__Your instructions__: Your task is to copy the lines of the data below from the line holding "Given: Click the trash" through the line holding "990x557 pixels.", inclusive, exactly and with nothing added.

__Records shown__:
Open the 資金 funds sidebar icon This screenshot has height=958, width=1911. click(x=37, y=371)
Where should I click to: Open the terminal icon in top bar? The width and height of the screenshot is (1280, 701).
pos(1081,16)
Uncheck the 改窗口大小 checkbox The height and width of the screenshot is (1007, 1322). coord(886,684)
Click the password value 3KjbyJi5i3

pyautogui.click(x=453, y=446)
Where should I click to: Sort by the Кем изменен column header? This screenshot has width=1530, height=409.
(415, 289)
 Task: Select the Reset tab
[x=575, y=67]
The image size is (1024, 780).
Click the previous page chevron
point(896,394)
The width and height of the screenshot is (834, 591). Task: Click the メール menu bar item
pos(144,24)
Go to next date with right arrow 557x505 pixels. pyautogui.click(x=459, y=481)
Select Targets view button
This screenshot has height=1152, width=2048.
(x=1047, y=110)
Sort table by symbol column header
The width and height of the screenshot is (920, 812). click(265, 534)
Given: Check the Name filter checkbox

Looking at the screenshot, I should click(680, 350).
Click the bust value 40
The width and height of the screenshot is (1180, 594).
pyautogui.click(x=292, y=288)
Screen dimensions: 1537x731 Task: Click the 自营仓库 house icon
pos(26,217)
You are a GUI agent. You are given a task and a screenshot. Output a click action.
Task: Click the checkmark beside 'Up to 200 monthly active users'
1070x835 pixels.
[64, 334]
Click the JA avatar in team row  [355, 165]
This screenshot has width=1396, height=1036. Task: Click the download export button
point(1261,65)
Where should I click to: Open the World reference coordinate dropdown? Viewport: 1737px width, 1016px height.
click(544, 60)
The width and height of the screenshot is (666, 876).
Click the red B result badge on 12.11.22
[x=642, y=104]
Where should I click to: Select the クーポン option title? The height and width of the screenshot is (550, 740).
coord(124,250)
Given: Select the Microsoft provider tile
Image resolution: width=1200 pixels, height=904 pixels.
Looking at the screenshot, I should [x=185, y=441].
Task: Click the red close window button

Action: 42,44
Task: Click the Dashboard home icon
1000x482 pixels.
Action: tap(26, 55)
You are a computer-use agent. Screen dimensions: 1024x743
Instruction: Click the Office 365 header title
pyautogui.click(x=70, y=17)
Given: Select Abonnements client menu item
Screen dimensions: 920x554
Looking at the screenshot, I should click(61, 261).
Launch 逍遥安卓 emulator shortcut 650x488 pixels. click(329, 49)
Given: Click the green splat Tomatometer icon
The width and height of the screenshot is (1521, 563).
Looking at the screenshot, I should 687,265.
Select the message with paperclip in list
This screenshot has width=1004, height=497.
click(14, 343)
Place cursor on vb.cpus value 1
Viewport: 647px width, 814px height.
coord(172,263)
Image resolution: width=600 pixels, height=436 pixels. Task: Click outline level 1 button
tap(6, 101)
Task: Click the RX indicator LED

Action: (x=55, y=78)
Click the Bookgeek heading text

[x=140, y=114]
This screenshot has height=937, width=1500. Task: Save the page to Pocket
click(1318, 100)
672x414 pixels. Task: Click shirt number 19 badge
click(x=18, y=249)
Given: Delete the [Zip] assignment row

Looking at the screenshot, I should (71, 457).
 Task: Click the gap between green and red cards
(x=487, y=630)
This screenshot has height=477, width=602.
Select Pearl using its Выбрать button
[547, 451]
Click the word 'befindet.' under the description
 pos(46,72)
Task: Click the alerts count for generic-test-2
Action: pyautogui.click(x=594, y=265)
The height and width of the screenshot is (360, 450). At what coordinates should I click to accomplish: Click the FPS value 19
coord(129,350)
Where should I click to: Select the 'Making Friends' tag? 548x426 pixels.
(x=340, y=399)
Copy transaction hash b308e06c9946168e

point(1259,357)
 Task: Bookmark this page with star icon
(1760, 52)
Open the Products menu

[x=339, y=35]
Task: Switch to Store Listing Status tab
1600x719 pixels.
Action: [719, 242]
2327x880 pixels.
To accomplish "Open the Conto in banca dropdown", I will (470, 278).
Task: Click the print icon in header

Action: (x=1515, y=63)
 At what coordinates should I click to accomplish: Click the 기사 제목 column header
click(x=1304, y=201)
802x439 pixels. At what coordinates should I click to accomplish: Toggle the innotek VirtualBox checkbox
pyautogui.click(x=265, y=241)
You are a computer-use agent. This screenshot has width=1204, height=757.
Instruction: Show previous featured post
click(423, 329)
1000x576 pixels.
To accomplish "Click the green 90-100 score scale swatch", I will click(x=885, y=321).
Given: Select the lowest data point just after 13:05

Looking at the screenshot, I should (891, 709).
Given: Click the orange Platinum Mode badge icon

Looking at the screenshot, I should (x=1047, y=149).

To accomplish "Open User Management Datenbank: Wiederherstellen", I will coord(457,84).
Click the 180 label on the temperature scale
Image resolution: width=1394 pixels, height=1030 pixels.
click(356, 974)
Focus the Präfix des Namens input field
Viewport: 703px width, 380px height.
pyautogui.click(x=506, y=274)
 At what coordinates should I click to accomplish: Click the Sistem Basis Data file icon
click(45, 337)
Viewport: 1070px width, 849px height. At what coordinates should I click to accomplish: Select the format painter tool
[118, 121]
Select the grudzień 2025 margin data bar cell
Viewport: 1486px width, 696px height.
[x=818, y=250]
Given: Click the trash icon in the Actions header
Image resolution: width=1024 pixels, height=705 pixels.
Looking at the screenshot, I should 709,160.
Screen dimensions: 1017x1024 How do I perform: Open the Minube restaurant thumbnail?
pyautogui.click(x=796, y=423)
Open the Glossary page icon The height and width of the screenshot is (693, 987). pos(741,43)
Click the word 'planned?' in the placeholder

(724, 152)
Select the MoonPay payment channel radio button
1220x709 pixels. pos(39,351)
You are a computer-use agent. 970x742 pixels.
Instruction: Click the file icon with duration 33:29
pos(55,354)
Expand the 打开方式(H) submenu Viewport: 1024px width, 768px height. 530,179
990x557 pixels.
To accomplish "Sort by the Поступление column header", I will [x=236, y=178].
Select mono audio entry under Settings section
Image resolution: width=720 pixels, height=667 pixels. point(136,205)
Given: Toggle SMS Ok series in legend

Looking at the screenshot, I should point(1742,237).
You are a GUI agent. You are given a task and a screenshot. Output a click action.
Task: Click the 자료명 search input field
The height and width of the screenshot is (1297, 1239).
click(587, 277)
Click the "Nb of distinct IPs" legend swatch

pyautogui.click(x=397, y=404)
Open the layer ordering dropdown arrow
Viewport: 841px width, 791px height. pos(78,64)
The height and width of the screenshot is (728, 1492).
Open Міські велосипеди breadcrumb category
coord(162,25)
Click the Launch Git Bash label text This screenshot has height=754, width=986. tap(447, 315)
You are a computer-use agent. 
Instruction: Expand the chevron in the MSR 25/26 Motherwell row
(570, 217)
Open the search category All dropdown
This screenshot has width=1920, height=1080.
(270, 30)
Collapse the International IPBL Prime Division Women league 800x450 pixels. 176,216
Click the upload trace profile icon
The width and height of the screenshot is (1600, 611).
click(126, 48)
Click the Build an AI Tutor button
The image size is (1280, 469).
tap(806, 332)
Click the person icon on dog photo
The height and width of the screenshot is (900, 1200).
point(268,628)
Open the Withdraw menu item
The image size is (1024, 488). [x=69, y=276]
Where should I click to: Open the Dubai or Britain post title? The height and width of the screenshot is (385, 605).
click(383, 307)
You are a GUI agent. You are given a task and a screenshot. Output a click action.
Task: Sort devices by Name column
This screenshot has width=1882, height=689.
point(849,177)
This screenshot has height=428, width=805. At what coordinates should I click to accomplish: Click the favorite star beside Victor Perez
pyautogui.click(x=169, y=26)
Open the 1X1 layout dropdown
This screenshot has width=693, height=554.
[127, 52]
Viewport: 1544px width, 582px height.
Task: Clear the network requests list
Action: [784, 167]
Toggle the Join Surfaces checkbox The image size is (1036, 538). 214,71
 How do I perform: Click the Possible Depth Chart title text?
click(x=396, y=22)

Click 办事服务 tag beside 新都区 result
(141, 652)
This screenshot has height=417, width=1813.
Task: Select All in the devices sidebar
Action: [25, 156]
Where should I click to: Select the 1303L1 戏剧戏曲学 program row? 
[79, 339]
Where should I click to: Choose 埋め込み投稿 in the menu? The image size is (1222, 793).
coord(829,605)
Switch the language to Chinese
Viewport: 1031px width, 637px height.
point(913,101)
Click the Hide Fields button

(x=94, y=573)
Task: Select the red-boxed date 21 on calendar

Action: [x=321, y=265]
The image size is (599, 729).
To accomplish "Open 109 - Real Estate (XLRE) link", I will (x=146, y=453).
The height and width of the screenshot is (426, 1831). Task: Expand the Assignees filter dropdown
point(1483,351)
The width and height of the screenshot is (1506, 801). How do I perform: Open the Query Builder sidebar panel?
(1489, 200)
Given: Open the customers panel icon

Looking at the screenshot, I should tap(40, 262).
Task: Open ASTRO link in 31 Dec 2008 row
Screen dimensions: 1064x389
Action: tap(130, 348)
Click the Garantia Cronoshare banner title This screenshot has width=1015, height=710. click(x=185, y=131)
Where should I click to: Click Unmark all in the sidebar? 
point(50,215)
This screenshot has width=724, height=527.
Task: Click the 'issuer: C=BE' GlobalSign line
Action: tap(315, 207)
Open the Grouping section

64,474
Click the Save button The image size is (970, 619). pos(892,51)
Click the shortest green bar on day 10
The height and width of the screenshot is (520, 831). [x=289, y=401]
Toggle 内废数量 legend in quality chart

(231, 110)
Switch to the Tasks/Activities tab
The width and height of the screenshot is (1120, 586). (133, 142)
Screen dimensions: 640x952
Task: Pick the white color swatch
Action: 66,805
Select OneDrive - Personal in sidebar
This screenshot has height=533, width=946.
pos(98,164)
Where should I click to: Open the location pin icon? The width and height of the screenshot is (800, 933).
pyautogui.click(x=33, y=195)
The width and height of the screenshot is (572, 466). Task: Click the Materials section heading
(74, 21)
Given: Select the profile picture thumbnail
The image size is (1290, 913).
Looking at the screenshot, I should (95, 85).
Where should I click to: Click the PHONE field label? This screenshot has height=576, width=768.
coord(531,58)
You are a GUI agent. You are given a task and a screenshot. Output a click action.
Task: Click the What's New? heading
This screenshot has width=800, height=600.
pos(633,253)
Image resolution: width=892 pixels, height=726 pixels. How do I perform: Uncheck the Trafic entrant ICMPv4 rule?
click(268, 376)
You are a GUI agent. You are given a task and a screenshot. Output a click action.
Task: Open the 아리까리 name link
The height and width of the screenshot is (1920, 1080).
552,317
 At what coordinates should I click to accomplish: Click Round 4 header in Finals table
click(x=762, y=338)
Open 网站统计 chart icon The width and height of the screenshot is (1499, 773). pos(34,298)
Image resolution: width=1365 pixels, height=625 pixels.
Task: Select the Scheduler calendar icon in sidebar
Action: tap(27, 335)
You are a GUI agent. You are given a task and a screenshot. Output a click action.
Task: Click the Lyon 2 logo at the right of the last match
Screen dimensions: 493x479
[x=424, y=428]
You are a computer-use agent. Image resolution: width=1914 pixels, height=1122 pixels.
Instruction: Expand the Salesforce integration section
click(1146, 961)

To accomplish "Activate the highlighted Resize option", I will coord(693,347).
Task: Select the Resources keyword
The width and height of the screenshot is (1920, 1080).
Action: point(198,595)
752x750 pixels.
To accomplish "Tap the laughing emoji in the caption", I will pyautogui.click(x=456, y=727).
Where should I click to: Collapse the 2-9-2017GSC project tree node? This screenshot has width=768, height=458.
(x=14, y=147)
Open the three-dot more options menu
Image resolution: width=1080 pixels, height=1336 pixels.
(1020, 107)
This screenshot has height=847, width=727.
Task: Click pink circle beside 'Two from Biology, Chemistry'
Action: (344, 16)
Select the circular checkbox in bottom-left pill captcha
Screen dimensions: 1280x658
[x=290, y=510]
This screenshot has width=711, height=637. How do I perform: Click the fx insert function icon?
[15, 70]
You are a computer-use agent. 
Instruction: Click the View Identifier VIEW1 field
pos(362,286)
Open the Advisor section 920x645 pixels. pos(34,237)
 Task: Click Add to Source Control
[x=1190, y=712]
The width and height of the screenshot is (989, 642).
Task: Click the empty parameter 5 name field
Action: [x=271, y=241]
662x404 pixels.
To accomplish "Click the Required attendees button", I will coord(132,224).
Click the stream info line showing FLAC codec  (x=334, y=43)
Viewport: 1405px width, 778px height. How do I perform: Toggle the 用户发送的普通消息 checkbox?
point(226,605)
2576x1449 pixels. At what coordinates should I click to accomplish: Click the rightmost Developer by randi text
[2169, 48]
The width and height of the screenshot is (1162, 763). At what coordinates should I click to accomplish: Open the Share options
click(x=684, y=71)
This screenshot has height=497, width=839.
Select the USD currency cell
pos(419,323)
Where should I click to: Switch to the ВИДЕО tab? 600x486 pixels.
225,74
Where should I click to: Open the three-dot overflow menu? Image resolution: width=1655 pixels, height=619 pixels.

__Output for this exercise__:
Given: Click the trash icon in the Actions header
Image resolution: width=1024 pixels, height=705 pixels.
Looking at the screenshot, I should 709,160.
Screen dimensions: 1017x1024 How do I perform: Open the Minube restaurant thumbnail?
pyautogui.click(x=796, y=423)
Open the Glossary page icon The height and width of the screenshot is (693, 987). pos(741,43)
Click the word 'planned?' in the placeholder

(724, 152)
Select the MoonPay payment channel radio button
1220x709 pixels. pos(39,351)
You are a computer-use agent. 970x742 pixels.
Instruction: Click the file icon with duration 33:29
pos(55,354)
Expand the 打开方式(H) submenu Viewport: 1024px width, 768px height. 530,179
990x557 pixels.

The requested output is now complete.